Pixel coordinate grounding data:
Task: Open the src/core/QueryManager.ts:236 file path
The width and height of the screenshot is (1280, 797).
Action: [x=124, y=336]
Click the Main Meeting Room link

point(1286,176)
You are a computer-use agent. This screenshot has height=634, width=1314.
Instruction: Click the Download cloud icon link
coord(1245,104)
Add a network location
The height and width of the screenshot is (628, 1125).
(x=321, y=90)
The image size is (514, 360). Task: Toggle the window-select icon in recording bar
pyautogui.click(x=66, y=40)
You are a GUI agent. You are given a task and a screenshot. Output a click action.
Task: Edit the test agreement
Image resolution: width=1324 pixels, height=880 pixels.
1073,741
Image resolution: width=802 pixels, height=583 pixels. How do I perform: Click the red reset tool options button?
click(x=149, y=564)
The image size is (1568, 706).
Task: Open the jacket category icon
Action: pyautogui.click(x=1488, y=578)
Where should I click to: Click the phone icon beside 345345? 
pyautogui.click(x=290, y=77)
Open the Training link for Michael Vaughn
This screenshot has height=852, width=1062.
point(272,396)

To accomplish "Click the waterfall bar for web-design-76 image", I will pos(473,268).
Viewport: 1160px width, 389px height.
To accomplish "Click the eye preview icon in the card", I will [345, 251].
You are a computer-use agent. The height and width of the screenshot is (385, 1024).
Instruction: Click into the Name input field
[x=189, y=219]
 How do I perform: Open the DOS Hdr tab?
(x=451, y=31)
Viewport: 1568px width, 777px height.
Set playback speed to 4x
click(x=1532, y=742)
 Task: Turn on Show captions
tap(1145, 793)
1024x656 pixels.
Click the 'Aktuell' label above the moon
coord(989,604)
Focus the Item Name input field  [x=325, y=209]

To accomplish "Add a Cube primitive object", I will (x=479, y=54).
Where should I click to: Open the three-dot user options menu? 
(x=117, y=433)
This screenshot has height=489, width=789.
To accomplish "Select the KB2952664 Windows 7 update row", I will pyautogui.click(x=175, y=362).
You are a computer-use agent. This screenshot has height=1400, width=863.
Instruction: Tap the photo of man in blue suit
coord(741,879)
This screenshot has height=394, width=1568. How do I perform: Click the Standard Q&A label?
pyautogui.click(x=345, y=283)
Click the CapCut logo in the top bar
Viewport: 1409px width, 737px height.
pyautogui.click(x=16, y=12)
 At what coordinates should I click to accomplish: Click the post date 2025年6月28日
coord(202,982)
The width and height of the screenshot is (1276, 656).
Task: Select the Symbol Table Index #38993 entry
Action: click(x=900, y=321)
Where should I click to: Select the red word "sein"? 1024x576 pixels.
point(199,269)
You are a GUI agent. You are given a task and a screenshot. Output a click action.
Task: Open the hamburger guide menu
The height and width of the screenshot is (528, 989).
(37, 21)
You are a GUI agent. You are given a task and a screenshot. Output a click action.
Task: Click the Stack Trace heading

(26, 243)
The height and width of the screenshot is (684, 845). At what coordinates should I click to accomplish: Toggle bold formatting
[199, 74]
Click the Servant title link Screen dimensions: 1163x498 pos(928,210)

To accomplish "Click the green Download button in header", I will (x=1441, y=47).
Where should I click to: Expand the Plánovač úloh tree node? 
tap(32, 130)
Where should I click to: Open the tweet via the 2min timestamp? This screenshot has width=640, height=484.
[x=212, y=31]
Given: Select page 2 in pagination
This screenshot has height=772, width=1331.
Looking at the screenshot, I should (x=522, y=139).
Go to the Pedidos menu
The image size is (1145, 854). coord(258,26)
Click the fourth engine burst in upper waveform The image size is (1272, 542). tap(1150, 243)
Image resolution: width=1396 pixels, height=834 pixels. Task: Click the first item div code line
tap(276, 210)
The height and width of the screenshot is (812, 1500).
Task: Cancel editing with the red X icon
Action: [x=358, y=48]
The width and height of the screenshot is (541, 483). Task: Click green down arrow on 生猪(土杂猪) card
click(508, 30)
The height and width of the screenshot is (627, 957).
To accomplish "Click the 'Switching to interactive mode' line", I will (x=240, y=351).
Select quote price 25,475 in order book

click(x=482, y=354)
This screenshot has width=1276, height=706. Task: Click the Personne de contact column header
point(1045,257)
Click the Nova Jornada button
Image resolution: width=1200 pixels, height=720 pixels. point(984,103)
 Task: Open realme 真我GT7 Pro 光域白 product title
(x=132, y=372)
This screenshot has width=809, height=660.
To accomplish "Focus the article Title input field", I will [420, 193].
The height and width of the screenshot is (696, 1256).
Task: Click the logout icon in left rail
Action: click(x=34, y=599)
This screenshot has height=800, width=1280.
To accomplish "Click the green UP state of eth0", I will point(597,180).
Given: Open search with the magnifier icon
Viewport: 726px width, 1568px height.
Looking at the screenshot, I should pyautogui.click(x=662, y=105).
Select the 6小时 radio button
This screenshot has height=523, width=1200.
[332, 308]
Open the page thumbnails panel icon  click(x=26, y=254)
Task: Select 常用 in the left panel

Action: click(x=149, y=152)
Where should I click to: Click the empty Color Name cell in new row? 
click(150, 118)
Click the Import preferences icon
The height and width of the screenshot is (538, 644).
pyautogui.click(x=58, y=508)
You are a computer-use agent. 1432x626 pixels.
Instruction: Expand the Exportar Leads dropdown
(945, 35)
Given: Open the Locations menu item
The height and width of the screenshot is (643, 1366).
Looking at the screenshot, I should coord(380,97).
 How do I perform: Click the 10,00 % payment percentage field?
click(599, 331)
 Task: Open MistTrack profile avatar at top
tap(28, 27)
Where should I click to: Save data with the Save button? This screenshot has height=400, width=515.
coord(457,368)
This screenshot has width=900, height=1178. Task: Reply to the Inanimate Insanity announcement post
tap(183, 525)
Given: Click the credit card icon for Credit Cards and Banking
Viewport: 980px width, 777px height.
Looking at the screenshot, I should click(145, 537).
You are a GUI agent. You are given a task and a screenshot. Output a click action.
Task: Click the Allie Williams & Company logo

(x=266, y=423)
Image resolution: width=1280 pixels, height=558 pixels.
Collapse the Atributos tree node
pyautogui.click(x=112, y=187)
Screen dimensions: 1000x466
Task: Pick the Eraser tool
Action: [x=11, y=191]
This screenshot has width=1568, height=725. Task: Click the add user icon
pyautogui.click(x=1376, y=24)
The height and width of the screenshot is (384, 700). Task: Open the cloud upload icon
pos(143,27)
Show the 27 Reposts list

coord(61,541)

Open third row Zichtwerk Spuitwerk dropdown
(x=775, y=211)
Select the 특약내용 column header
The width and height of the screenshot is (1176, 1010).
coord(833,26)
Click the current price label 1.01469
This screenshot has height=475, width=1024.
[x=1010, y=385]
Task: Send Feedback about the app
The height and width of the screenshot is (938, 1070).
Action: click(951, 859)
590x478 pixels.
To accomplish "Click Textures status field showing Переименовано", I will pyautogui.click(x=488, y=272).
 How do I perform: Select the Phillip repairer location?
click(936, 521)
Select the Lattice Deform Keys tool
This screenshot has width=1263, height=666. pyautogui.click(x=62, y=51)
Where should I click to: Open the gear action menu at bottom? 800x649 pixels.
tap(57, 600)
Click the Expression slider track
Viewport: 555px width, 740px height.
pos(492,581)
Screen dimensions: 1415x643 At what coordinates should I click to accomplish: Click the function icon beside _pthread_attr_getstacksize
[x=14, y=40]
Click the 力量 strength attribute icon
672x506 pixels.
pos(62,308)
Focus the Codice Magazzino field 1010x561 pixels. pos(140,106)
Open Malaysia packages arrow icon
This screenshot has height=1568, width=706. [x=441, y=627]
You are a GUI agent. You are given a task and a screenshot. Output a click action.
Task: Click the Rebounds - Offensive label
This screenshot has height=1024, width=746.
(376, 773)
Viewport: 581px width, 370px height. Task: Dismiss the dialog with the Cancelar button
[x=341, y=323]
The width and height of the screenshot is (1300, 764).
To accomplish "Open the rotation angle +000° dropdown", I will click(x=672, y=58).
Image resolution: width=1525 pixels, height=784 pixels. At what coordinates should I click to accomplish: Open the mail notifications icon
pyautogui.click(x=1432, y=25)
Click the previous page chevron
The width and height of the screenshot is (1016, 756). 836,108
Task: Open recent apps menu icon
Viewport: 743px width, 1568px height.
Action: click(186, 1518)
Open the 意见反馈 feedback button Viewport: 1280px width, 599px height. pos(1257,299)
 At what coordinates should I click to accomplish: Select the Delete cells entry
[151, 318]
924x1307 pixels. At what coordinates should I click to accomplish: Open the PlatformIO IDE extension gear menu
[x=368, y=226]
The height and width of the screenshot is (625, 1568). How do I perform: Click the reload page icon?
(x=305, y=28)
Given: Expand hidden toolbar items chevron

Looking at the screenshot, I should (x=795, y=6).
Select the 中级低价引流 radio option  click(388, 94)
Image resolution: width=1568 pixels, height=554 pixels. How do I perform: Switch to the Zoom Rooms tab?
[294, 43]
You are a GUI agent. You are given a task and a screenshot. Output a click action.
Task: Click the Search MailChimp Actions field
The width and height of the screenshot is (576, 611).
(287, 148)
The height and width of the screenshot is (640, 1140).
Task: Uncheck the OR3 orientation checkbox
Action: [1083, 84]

__TASK ITEM__. A complete answer gives every line of the data that includes "radio".

__RESULT FOR THIS TASK__.
Select the 6小时 radio button
Select the 中级低价引流 radio option  click(388, 94)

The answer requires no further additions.